What's the most valuable asset that you have?
I think it's the 2,000 names that I have on my phone, because with those relationships you can start over if you have to rebuild. Relationships are critical, and character is more important than competence. It's nice to have both but character is number one.

Q&A portion from the audience:
You bought your first house in 1970 for the rental, you're really nervous. Today, we see prices are high, rates are high, where do you think the single-family market is going with where the data is at and the rates are from your experience in all those years?
The market is 1000s of sub markets, they're going to vary quite a bit. From my conversations with Dr. Doug Duncan from Fannie Mae, he feels that we're not, overall, from a US standpoint, going to drop very much. Some markets will, some will stay stable. Right now, of course, the prices are being held up because there's no supply. People aren't going to move and let go because they're locked in low interest rates. The tough part is the same as it has been for 30 years. Me, personally, I haven't thought that it made sense in high-end markets like in California to buy a house for cash flow for 30 years, certainly 20 years. Just look at the rent ratio, look at the revenue relative to your number one expense, the debt service based on 80% leverage. It looks to me like we're going to stay pretty stable. Some markets will come down a little bit, some will go up a bit, but again, if you're looking for cash flow, not long-term appreciation, I think you just need to look at the rent ratio.

As a 23-year-old, would you say that I should focus on just pursuing multifamily or should I start with what you went for as a single-family route, multiple single-family to multifamily, or should I diversify?
Back when I started, other than my landlord who had those houses, that was a very contrarian business model. Maybe people kept their first house, and that was their rental but that was very unpopular. As time went on, we got to learn about that. I don't think there's anything wrong with buying houses, I think you just need to study all the markets and see which ones get the best returns, which ones have a history and projection of having the highest population growth, economic and business growth, which ones are business friendly.

Most of the products in the 24 markets that I've been in whether they were houses or other commercial properties, they have been in the heartland of America, the South.
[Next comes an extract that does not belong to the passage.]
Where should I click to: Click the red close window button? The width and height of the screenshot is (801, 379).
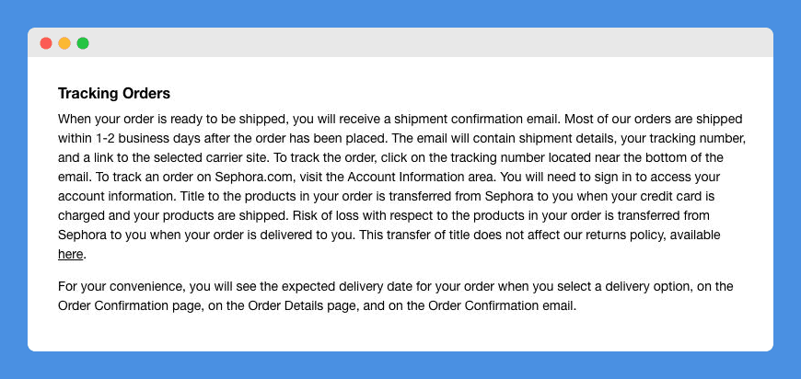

I tend to not like the Rust Belt up north, because it has largely had a declining economy, and declining population. Sometimes, back to simple principles, you can just ask yourself, "Okay, someone gets a job offer at GE in Utica, New York, and they a job in Austin, Texas, which one are they probably going to take?" Just look at where people are migrating. The trick is, of course, if it has a large migration, that tends to drive prices up, too. I think the heartland of America is still fine for single-family homes and I think that when you scale higher than that, I would say get a partner. Get experts on your team. That's really critical. I'm a big delegator. I micromanage a bit in the beginning but once they're on board, I think we're on the same page, unlike most techies and engineers, I tend to let go and step back. Get a partner no matter if it's a partner who has more experience or a partner that brings in the capital.